— VORLIEGENDER AUSZUG —
——————

Der US-Schriftsteller Paul Auster ist tot, wie unter anderem die New York Times und der britische Guardian berichten. Beide Zeitungen berufen sich auf Informationen von Austers Vertrauter Jacki Lyden. Demnach starb Auster in seinem Haus in Brooklyn am Dienstagabend an Lungenkrebs. Er wurde 77 Jahre alt.

Auster avancierte in den 80er-Jahren mit den postmodernen Krimis seiner “New-York-Trilogie” zu einem Kultautor. Zudem schrieb er über ein Dutzend weitere Romane sowie Essays und Drehbücher. Zentrale Themen seiner Arbeit waren sonderbare Zufälle und traumatische Verluste. Obwohl er aus New Jersey stammte, war ein wiederkehrender Schauplatz seiner Literatur immer wieder New York als Ort der Heimatlosen, “eine Stadt, in der viele Leute stranden”, wie er sie nannte.

Auster wurde 1947 in Newark als Sohn jüdischer Einwanderer geboren und träumte schon in seiner Jugend davon, Schriftsteller zu werden. Er studierte Literatur in New York und Frankreich und finanzierte sich anfangs durch Lehraufträge und Übersetzungsarbeiten. An den Studentenprotesten gegen den Vietnamkrieg war er aktiv beteiligt.

——————

— AUFGABE 1 —
Gib aus dem Text über Paul Auster die Passage, die mit „Der US-Schriftsteller Paul“ beginnt und mit „wurde 77 Jahre alt.“ endet, Wort für Wort wieder.
— AUFGABE 2 —
Wann und wo wurde Paul Auster laut dem Text über Paul Auster geboren?

— BEREITGESTELLTES MATERIAL —
——————

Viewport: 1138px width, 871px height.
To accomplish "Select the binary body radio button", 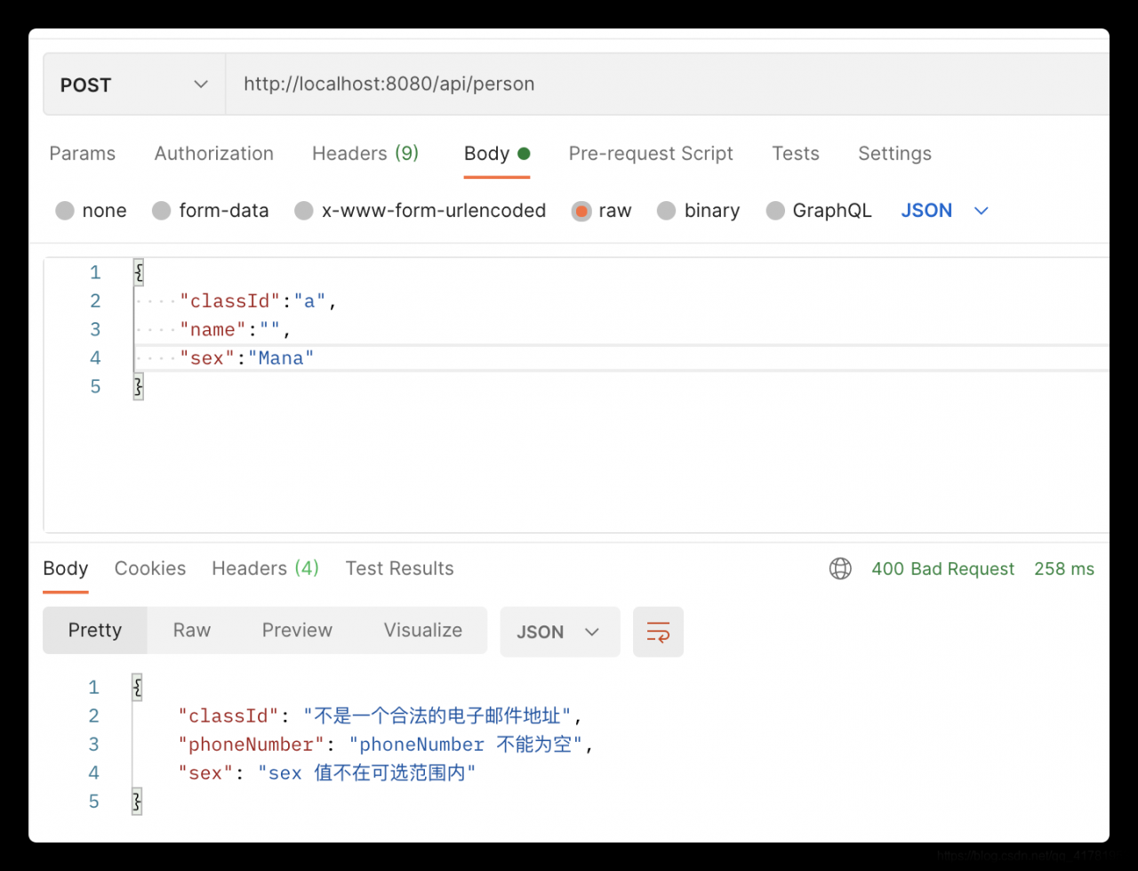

——————

— RICHTIGE LÖSUNG 1 —
Der US-Schriftsteller Paul Auster ist tot, wie unter anderem die New York Times und der britische Guardian berichten. Beide Zeitungen berufen sich auf Informationen von Austers Vertrauter Jacki Lyden. Demnach starb Auster in seinem Haus in Brooklyn am Dienstagabend an Lungenkrebs. Er wurde 77 Jahre alt.

— RICHTIGE LÖSUNG 2 —
1947 in Newark.